Configurationally imprinted biomimetic polymers with specific recognition for oligopeptides

The over-expression of several peptides and proteins in the body often leads to catastrophic physiological conditions. Ultimately it would be beneficial to be able to reduce the circulation of these peptides. To achieve this, we created systems that use synthetic biomaterials to mimic natural biological recognition processes. These recognitive polymer systems can be fabricated with molecular architectures possessing specific chemical moieties that provide a framework for selective recognition of a target analyte in aqueous environments. We concentrate on a particular peptide, angiotensin II, which would benefit from a system such as this.

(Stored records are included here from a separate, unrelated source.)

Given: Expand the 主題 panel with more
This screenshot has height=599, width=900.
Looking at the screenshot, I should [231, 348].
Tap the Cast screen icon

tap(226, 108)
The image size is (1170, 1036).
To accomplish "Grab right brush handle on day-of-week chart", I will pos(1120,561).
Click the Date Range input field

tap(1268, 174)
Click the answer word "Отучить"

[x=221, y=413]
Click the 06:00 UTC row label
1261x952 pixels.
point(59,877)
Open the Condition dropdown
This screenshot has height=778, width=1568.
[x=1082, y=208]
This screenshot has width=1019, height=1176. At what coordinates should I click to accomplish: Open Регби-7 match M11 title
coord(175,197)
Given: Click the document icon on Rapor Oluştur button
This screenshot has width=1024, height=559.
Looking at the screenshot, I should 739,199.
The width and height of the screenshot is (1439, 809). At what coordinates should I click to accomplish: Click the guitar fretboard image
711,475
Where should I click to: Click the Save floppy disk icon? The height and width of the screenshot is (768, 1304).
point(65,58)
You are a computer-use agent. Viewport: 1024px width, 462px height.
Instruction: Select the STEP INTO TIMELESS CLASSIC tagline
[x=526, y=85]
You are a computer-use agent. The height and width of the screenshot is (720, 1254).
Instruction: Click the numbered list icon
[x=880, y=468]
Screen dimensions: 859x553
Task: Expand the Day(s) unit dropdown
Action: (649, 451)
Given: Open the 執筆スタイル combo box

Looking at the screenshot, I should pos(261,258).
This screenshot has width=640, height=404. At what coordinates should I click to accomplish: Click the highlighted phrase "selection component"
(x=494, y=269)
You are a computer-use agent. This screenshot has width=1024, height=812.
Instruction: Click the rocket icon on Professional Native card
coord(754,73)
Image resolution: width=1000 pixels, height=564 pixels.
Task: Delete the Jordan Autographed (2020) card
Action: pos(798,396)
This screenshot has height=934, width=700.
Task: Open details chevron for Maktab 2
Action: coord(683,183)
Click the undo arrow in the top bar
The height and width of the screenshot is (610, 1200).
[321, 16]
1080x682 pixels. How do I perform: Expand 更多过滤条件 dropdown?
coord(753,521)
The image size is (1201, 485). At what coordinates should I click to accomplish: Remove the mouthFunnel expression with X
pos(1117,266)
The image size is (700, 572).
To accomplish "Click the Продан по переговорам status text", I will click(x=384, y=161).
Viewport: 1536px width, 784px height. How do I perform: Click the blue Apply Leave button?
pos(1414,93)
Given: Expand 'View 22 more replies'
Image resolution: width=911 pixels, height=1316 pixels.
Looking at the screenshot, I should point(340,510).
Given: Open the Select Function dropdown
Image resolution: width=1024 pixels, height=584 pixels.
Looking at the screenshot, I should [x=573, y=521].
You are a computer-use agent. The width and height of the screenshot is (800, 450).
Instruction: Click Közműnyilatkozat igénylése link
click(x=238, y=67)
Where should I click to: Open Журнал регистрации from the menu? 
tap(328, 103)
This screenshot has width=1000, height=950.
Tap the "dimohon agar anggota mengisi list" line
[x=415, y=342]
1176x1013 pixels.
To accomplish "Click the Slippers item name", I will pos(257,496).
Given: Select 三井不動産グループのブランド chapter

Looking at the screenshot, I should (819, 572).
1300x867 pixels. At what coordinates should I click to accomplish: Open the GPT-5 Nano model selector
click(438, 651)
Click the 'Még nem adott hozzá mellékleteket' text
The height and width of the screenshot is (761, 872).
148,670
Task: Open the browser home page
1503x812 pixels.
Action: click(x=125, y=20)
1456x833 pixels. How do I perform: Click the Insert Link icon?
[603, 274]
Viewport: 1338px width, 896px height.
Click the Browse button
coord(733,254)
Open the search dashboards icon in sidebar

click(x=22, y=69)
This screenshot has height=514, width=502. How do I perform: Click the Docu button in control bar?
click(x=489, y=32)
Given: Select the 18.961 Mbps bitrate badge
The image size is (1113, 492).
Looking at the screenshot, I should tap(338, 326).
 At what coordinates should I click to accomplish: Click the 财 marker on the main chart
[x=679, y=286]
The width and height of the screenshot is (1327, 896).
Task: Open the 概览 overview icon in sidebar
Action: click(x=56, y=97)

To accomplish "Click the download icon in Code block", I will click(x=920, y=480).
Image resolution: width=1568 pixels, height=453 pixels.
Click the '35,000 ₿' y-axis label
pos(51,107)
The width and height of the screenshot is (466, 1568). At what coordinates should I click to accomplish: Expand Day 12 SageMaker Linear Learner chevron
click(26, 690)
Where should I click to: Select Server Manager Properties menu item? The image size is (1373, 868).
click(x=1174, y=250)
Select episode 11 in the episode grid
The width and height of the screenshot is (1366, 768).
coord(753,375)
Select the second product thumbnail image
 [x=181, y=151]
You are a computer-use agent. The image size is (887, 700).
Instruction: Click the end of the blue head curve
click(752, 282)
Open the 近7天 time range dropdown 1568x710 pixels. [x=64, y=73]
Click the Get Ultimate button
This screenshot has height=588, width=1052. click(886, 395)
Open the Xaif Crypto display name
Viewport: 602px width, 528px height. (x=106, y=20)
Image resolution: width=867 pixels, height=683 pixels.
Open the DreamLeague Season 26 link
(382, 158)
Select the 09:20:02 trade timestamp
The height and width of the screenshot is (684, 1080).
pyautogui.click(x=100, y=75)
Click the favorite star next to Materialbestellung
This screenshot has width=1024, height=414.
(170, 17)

This work reports on a novel recognitive system that recognizes and captures the undesirable analyte. To achieve destruction of the over-expressed peptide for further therapeutic effects, we have incorporated biodegradable components into the polymer backbone which create an acidic microenvironment, capable of destroying the peptide, upon hydrolytic cleavage at the ester bond. Imprinted polymer networks were prepared by UV-initiated, free radical polymerization reactions of acrylamide as the functional monomer, poly(ethylene glycol dimethacrylate) as the crosslinking agent, and angiotensin II as the template molecule. To analyze the effectiveness of the imprinting process, recognitive/binding studies using angiotensin II and its derivative SVA angiotensin were conducted by HPLC. In order to optimize the repeated recognition (rebinding) of angiotensin II, the molar ratio of template to functional monomer was varied from 1:8, 1:16 to 1:32. The cross-linking ratio was also varied from 10% to 80%. The angiotensin II was then placed in various acid compositions and analyzed by mass spectroscopy in order to determine its integrity in the presence of an acidic microenvironment. The recognition studies showed that the networks imprinted for angiotensin II were more selective and recognized angiotensin II more effectively than the non-imprinted polymers and was more selective for angiotensin II than its derivative peptide SVA angiotensin. It can also be seen from studies that the peptide angiotensin II can be degraded in the presence of glycolic acid. The synergistic effect of the recognition, capturing and destruction of the peptide ultimately offers promise for novel drug delivery systems.